▸ **What to produce**:
Continue the article on the song of the summer, which comes before the data, starting right after its final sentence.

---------- Excerpted passage ----------

= Song of the summer =

Term for commercially popular music during the summer

In the Northern Hemisphere, a song of the summer is an unofficial designation of a song that is dominant both culturally and commercially between the end of May and the beginning of September in a given year, primarily in the United States. Although the idea of a song of the summer had been around as early as the 1910s, it became a common term in the 1990s. By the early 2000s, achieving the label of "song of the summer" became a competition urged on by media outlets. In the 21st century, the growing fragmentation of musical sources has made it more difficult for a single song to become overwhelmingly pervasive.

== Description ==
The common characteristic of a song of the summer is that there is universal awareness: it is a song that people hear everywhere they go, and is a viral phenomenon. The song of the summer can be so ubiquitous that many get sick of hearing it. It is the dominant song between Memorial Day and Labor Day, the song that "defines the season on the charts and in listeners' memories". The determination of the song of summer is achieved by popular consensus, but is often the song that ranks longest at top of the Hot 100 between June and September. The song of the summer is a question open annually to public debate, not an objective description.

In The Washington Post, Chris Richards describes the song of the summer as "that magical megahit capable of changing the nation's psychic temperature". In 1995, New York declared that a true song of the summer had to be released in the summer, be easily turned into a slogan, and be so catchy that people cannot get it out of their heads. Varietys designation of song of the summer is based primarily on audio streams between the weekend after the June equinox and Labor Day. In The Wall Street Journal, John Jurgensen proposed that the number of covers a song inspires can be an indicator of the song of the summer, pointing out more than 40,000 videos of Daft Punk's "Get Lucky" made by fans.

The song of the summer is generally a high-energy song. Music journalist Greg Kot describes the song of the summer as energetic, catchy songs that "rule their summer", such as 1989's "Lambada" by Kaoma, 1999's "Livin' la Vida Loca" by Ricky Martin, 2002's "The Ketchup Song" by Las Ketchup, and 2012's "Gangnam Style" by Psy.

== History ==
An examination of the history of the song of the summer in Vox notes that a 1910 article in the New York Tribune says "About this time look out for the summer song", in the days when songs were primarily distributed as sheet music, and cites as an example the hit song of the summer of 1923, which was "Yes, We Have No Bananas", selling a million copies in three months.

In 1979, a Canadian newspaper described "My Sharona" by the Knack as "the runaway song of the summer". Hits such as "Summer in the City" by the Lovin' Spoonful (1966), had dominated their summers, but public attention to naming a song of the summer began in the 1990s. Music critic Ann Powers introduced a bracket-style competition for song of the summer of 1999 in The New York Times. The bracket-style tournament was later used by MTV's Video Music Awards for its "Song of the Summer" category.

---------- Recorded information ----------

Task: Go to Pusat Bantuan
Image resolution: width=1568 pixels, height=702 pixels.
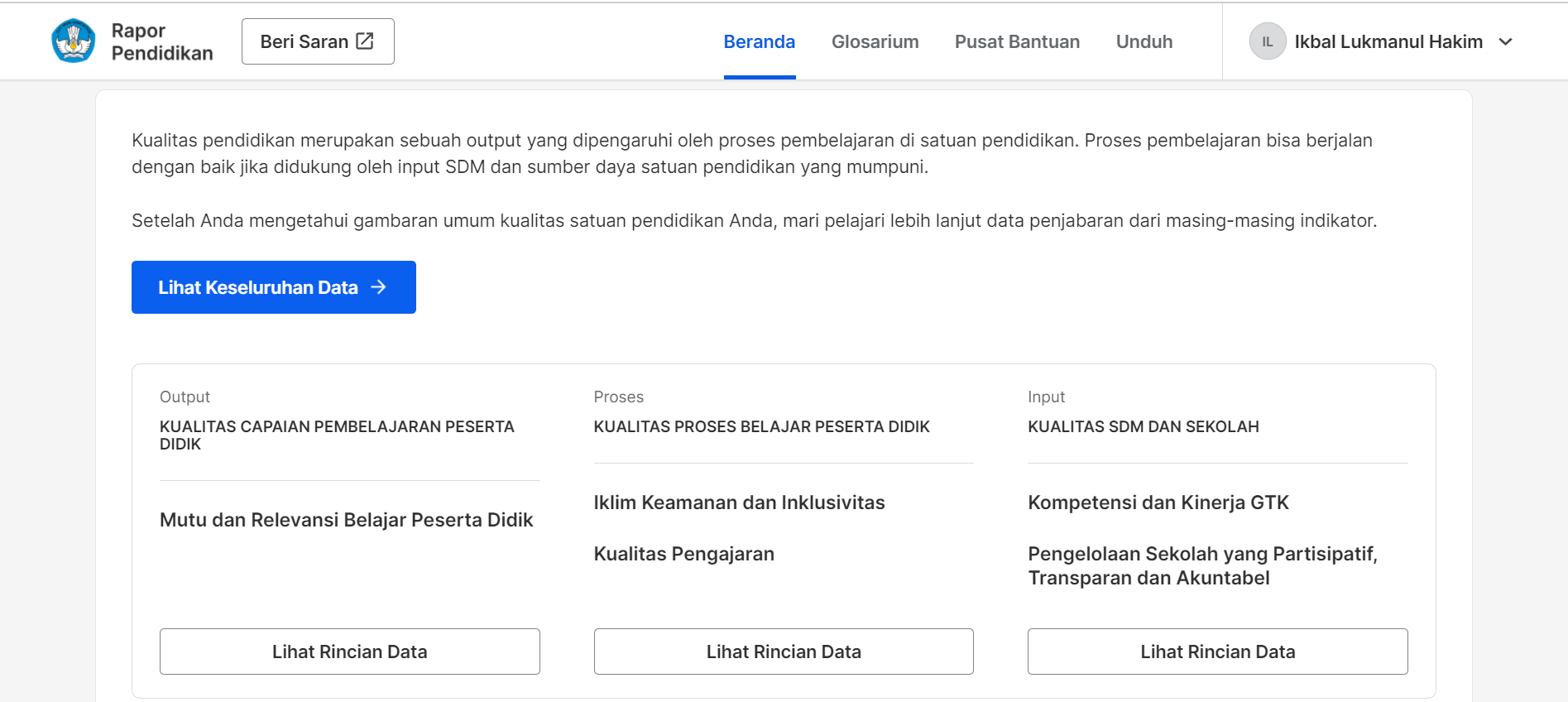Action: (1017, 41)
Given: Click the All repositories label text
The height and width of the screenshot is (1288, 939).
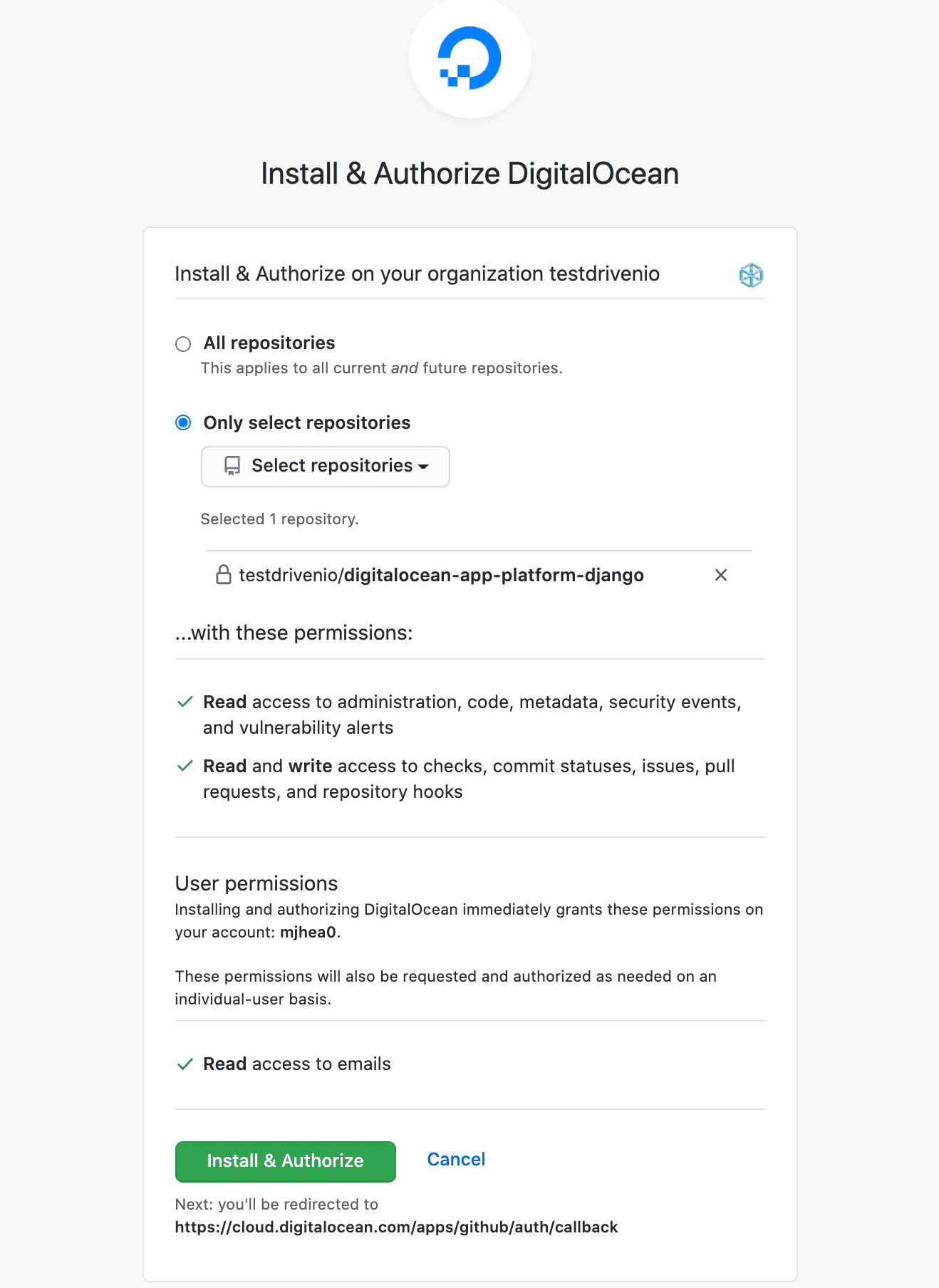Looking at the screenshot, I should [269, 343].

----------
---------- Recorded information ----------

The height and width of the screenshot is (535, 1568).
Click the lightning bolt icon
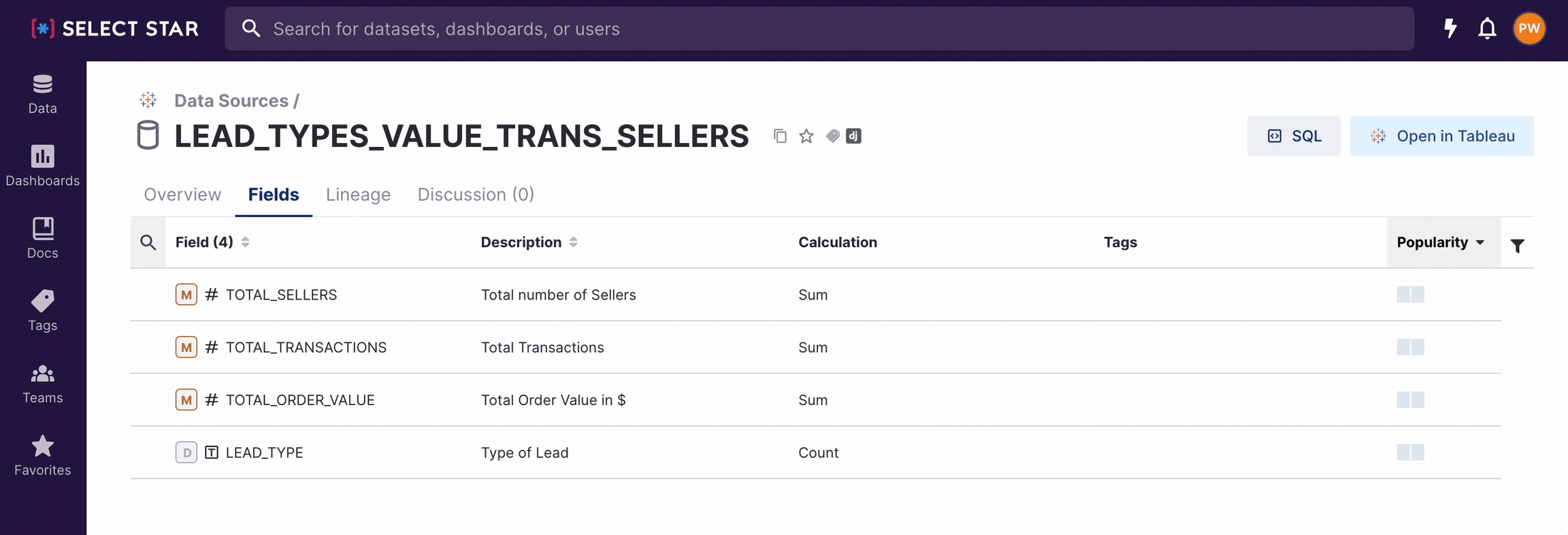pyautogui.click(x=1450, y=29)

----------
---------- Recorded information ----------

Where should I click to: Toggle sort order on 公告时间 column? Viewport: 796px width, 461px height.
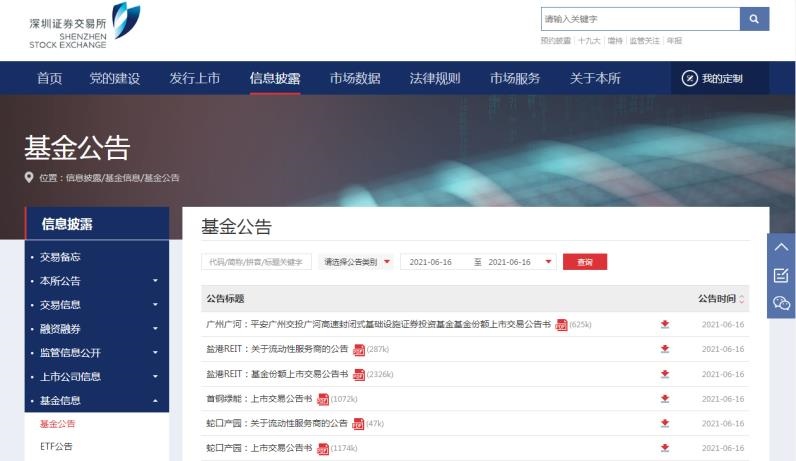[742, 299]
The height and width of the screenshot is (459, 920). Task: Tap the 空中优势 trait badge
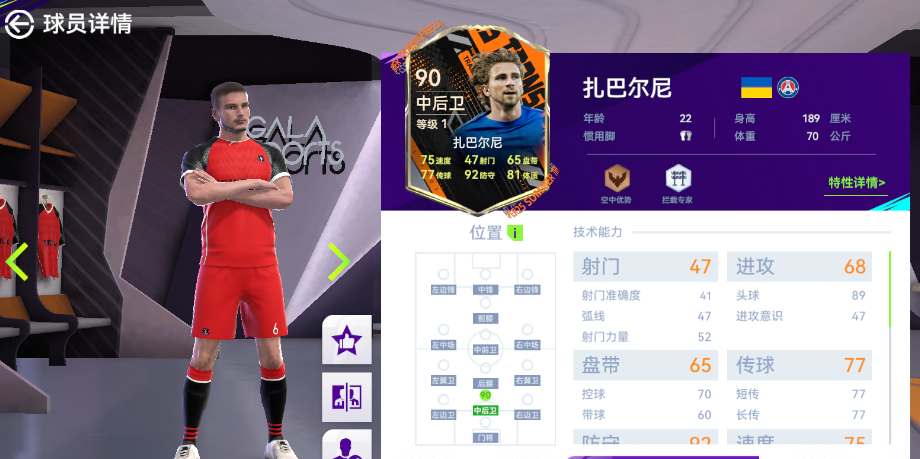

----------

▸ **The answer**:
Billboard started its Songs of the Summer chart in 2010, and published retroactive charts back to 1958. The Billboard Songs of the Summer chart was originally based on sales and radio play; streaming data was added to its calculations in 2012, and YouTube streams in 2013. The first song of the summer on Billboards chart was "California Gurls" by Katy Perry and Snoop Dogg.

Achieving song of the summer became competitive in 2013 and 2014. Publications began publishing articles in June to label contenders and offer predictions. In 2013, Stephen Colbert satirized the song of the summer competition on The Colbert Report.

Multiple media outlets stated that 2025 failed to produce a song of the summer. Billboard predicts even less consensus for song of the summer in the future as market share becomes more diffuse across niche genres and streaming platforms. In 2026, several outlets recognized the AI-generated song "Rubberz" as the song of the summer.

== Shared musical experience ==

Summer lends itself to a shared musical experience: people are outside more often, exposed to communal music and open-air listening. Before the 21st century, the song of the summer was widely heard throughout common spaces. People would hear the same songs on car radios blasting in traffic, in stores and malls, at clubs and parties. The monoculture of Top 40 radio became fragmented as radio formats expanded and multiple avenues of music streaming became available, leading to wider musical choices but also making it more difficult for a single song to permeate popular culture. Ontario music writer Joel Rubinoff says, "If a song can break through the din and clamour of our fragmented selfie universe to connect on a universal level, we can, for an instant, feel like we're part of something bigger."

Time magazine noted the difficulty of identifying a song of the summer in 2020, when the COVID-19 pandemic and the isolation social distancing reduced the opportunities of a shared musical experience. It also observed the impact of TikTok on popular music. Fragmented music experiences produce multiple contenders for song of the summer.